What is our primary use case?
The API Gateway and the Portal go together. It's not one or the other. Essentially they're just leveraged for overall enterprise API management facilities, being able to go on the API development life cycle, being able to go on the API run time, API monetization, things like that. Usually, most organizations, most of our customers use APIs to supplement other architectures, typically microservices, based application architecture, and so on.
What is most valuable?
On the portal, the user management and the API life cycle management are definitely robust.
They have nominal features for API. They have a self-serve API portal as well. That means consumers for APIs can come onto the portal and learn about various APIs that they can put into the consumption model.
The initial setup of the cloud version of the solution is very easy.
The solution can scale.
The product is quite stable.
Technical support is responsive and quite helpful.
We have found the pricing of the solution to be fair.
What needs improvement?
On the API monetization side, being able to create separate consumption plans and throttle all those consumption plans towards the run time. Those are abilities that might need some improvements.
The on-premises setup can be difficult.
For how long have I used the solution?
I've been dealing with the solution over the last three or so years at least.
What do I think about the stability of the solution?
The stability and performance are definitely very good. 3G really comes strong on an enterprise-scale in terms of stability and performance. It doesn't crash or freeze. There are no bugs or glitches.
What do I think about the scalability of the solution?
The solution can scale quite well. A company that needs to scale can do so.
API management is all about internally leveraging the software development life cycle, across various domains. Typically, most customers, when they adopt API management, they are delivering it for their entire IT software development organization, not just the integration team. The application team and the database team and so on will also use it. Everybody will be on board. Sometimes we have seen customers onboard about 60, 70 developers and then maybe a few additional external consumers. However, we also see some customers with very small teams of around 10 people. It works well for both.
How are customer service and technical support?
We've dealt with technical support in the past. There's always that possibility, especially with newer versions, that we might run into some technical issues. However, tech support and issue management are both pretty straightforward.
You can now create a ticket on an issue with the portal on Software AG through Software AG's support portal. They respond within a day, and at least try to resolve the issue. Sometimes the issues might need a product or a quote fix, which might take a day or two. Otherwise, they might be able to look through the knowledge base and give us a solution immediately. In general, they have a decent response time and a decent quality of service. We're satisfied.
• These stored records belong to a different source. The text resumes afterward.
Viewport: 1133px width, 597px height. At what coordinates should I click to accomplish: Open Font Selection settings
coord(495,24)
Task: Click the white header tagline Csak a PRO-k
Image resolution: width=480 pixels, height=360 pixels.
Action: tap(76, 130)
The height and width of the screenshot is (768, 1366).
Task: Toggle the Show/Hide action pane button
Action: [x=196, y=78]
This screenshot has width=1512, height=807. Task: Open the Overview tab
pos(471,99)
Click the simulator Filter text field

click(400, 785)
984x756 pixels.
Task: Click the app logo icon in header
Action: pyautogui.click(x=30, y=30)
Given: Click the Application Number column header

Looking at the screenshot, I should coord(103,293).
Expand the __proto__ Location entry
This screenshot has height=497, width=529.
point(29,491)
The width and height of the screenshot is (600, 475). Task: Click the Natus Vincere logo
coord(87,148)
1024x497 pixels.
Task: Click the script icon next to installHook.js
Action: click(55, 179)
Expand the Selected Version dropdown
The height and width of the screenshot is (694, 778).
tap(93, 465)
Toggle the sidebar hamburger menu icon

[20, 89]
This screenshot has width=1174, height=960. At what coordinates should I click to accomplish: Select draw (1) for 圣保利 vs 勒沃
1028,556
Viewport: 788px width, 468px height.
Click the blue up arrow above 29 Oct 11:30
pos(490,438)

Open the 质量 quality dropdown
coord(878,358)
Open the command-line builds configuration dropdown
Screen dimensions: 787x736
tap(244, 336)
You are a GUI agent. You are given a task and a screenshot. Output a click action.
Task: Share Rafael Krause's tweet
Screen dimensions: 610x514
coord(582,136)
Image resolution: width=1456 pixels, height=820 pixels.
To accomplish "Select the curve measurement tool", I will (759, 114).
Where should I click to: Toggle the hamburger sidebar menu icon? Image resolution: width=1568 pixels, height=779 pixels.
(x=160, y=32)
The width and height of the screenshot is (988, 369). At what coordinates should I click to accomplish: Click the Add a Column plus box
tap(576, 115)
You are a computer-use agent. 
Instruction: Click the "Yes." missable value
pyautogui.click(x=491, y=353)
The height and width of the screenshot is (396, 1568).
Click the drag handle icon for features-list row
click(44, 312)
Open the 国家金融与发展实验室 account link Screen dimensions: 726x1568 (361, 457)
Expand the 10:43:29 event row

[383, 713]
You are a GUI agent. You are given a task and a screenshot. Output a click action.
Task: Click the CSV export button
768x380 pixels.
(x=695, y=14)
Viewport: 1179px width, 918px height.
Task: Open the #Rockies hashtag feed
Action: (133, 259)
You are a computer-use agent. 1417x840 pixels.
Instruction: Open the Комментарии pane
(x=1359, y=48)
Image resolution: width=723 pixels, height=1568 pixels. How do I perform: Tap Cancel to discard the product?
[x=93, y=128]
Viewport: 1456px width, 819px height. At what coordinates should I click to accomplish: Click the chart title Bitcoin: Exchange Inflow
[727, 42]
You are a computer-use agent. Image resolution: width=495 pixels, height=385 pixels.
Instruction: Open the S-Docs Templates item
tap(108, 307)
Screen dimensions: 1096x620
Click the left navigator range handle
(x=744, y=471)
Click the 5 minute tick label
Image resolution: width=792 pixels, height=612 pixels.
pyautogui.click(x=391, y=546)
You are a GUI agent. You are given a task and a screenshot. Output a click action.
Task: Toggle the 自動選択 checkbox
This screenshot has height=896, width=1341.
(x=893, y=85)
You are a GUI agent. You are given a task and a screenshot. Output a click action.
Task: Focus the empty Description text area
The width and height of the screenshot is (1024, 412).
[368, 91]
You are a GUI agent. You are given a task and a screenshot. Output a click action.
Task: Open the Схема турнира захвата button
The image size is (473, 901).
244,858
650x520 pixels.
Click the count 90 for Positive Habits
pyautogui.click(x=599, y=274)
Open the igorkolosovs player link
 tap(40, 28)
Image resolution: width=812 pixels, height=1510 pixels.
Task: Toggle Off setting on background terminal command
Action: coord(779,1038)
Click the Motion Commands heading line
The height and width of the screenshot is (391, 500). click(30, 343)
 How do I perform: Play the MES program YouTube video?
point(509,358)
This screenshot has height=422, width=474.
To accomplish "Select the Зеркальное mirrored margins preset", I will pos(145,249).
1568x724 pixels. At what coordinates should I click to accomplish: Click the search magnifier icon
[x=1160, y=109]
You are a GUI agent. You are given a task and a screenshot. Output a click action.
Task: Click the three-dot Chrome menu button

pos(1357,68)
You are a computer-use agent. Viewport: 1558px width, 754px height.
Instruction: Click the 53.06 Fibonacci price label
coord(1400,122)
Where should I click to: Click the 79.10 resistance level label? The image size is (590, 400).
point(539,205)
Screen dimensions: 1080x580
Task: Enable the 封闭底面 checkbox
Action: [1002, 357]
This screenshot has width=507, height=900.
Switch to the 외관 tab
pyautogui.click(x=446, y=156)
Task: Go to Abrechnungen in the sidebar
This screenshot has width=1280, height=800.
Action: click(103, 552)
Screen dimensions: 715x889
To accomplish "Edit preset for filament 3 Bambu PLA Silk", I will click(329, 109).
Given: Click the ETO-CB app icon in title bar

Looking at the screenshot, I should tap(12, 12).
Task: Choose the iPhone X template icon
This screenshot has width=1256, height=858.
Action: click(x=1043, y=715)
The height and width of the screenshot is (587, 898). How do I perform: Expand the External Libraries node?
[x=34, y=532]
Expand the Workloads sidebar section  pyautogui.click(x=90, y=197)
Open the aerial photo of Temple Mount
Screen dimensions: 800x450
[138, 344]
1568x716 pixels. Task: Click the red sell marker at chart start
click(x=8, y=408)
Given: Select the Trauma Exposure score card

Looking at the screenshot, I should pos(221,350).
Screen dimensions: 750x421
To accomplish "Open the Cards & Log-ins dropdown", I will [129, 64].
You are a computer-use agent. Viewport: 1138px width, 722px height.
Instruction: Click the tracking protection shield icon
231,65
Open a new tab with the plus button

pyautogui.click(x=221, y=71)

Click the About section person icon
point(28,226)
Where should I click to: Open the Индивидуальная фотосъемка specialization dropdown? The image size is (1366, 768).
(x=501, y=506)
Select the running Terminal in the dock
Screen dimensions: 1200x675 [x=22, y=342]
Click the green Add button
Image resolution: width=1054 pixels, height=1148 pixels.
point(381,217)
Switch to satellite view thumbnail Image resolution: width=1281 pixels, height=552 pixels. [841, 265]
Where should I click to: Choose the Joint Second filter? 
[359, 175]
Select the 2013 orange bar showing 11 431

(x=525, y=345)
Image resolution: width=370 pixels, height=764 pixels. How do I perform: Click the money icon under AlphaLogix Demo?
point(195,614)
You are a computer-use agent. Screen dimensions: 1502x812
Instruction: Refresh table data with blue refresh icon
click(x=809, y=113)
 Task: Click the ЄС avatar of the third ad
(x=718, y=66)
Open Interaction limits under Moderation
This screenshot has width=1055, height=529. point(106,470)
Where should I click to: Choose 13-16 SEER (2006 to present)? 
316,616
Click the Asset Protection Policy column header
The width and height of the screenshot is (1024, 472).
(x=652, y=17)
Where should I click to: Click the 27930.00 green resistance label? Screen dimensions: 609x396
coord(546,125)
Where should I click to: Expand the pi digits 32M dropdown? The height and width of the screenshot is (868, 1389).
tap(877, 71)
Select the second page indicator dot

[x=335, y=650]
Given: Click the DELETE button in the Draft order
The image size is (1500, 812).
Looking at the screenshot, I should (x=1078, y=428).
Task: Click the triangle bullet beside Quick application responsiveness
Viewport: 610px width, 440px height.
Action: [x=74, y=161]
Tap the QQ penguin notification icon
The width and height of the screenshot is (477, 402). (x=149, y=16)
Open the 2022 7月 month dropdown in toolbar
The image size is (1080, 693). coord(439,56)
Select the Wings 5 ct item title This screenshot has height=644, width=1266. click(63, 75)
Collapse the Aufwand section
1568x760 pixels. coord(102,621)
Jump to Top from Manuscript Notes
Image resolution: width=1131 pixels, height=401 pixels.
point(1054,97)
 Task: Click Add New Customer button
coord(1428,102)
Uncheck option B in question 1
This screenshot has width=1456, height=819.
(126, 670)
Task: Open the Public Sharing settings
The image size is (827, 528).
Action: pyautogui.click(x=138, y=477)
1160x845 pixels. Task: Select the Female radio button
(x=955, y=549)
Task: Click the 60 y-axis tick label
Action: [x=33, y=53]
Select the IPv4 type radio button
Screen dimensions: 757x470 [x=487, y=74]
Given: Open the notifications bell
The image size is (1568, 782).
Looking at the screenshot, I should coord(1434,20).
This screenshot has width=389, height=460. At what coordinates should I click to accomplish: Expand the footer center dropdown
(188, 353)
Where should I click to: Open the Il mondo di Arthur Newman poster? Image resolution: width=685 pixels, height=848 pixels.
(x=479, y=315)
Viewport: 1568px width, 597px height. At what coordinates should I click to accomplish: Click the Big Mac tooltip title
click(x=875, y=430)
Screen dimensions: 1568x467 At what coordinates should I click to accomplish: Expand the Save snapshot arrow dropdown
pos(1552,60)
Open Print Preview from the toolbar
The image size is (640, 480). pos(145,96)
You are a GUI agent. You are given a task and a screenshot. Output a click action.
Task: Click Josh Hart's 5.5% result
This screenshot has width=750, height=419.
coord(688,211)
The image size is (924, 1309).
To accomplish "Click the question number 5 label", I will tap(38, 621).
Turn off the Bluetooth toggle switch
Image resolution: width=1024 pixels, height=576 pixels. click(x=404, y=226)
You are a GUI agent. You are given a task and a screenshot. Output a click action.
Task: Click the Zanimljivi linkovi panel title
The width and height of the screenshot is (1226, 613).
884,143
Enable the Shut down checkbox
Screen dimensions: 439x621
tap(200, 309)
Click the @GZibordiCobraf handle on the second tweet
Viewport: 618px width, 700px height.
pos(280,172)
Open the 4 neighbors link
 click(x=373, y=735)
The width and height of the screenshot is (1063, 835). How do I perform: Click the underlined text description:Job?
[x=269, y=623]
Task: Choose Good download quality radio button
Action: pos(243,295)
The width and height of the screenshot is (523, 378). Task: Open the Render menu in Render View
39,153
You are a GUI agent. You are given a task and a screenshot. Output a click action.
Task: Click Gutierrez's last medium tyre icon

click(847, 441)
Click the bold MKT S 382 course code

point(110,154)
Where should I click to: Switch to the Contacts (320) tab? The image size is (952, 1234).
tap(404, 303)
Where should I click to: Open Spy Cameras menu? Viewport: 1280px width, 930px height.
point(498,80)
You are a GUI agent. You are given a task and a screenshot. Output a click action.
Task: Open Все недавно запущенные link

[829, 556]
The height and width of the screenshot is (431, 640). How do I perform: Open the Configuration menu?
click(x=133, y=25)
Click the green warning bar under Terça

How was the initial setup?
In terms of setting up the solution, there are two ways. The first is that you can have an on-premise license and set up this conference yourself. That can be a little complex depending on what is the overall deployment architecture that is needed. On the other side, webMethods API also comes in a cloud form, the webMethods.io, and that is just a subscription. Most of our customers can just subscribe to it and they don't really have to worry about the setup. Everything is already pre-set.
Usually, while the on-premises setup is fairly complex, we don't really require people to be continuously monitoring it once it's launched. The setup itself might take less than a week or two, depending on the size of the enrollment. In terms of maintenance, unless there's a lot of APIs subsequently developed and running, you don't really have too much. Once the customer starts developing a lot of APIs and puts a lot of those APIs into production, that's what will contribute to the support and monitoring needs of the team. Typically one person can handle deployment and maintenance. Of course, the cloud doesn't really require the same amount of work.
What's my experience with pricing, setup cost, and licensing?
The pricing fluctuates. I don't have the numbers with me, however, I can say that they're not the cheapest in the market, and they're not the most expensive either. They fall right in the middle, and they're priced right for their capabilities and the quality of service as well as the stability and performance on offer. They're well priced for their general offering.
What other advice do I have?
We are partners with Software AG. We've been a partner for more than 20 years now.
I'm an IT consultant. We are a consulting company, most of my teams are certified in Software AG technology, and we've worked for a lot of customers leveraging that technology.
We typically deal with the most up-to-date versions of the solution, although occasionally, one or two might be a version behind.
A lot of the API Portal and Gateway form the layer of API management, however, usually, API management does not go on its own. There's typically some level of an integration layer behind it as well. Either a customer is applying an API management layer on top of an existing integration layer, or, if not, a customer is starting fresh and has to apply both layers subsequently, or consecutively. It's kind of like creating an API management layer, and a hybrid integration layer. Both go together, especially in data integration, or in application integration and cloud application integration.
Overall, I would rate the solution at a seven out of ten.